• Work item: Exclude the images and transcribe the entries below precisely.

_____

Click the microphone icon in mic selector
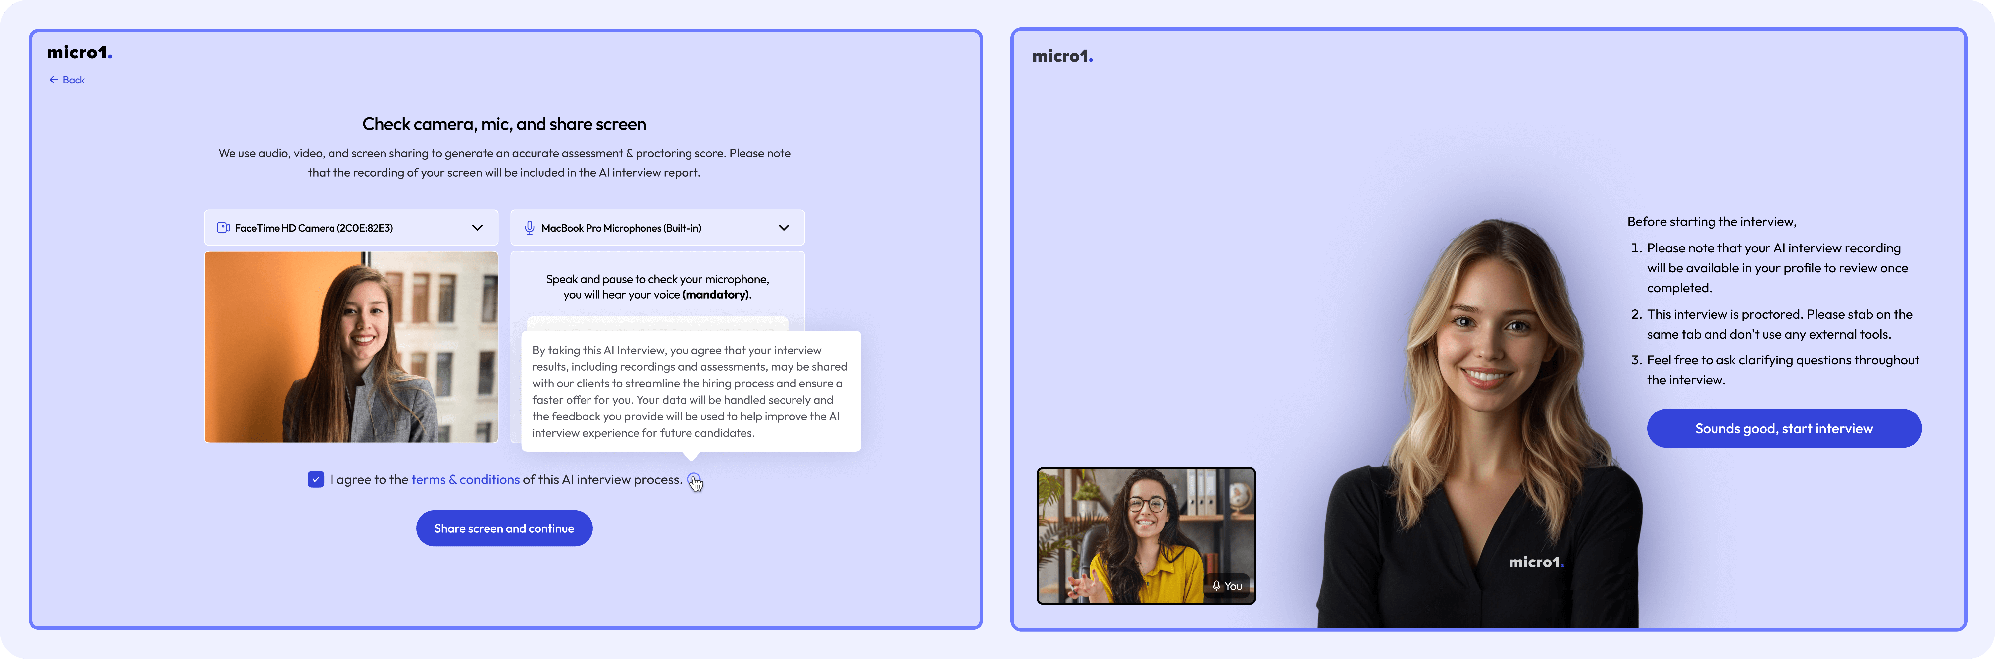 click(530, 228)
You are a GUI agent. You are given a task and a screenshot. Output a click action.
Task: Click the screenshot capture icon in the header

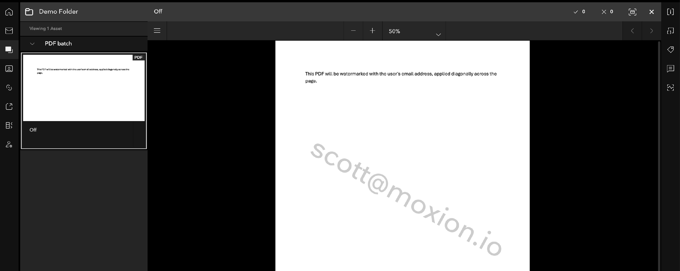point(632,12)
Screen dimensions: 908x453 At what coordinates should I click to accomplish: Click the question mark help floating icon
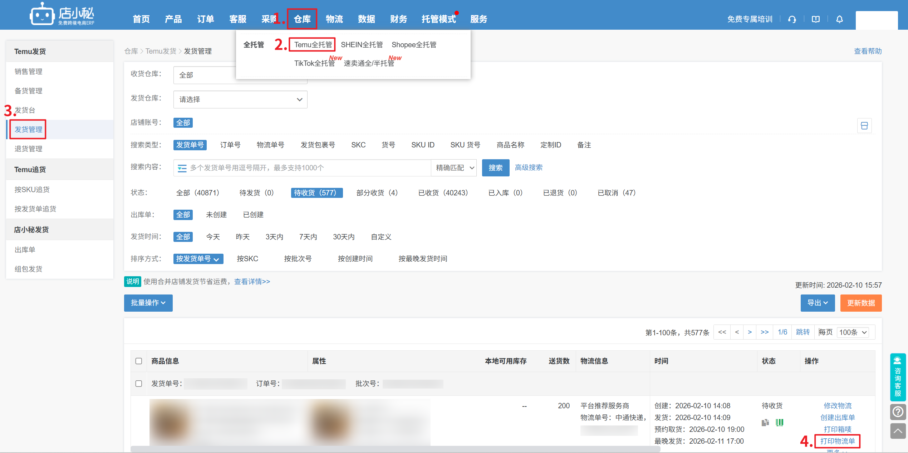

_____

• Your response:
Click the microphone icon in mic selector
 click(530, 228)
You are a GUI agent. You are given a task and a screenshot. Output a click action.
Task: Click the screenshot capture icon in the header

point(632,12)
Screen dimensions: 908x453 At what coordinates should I click to accomplish: Click the question mark help floating icon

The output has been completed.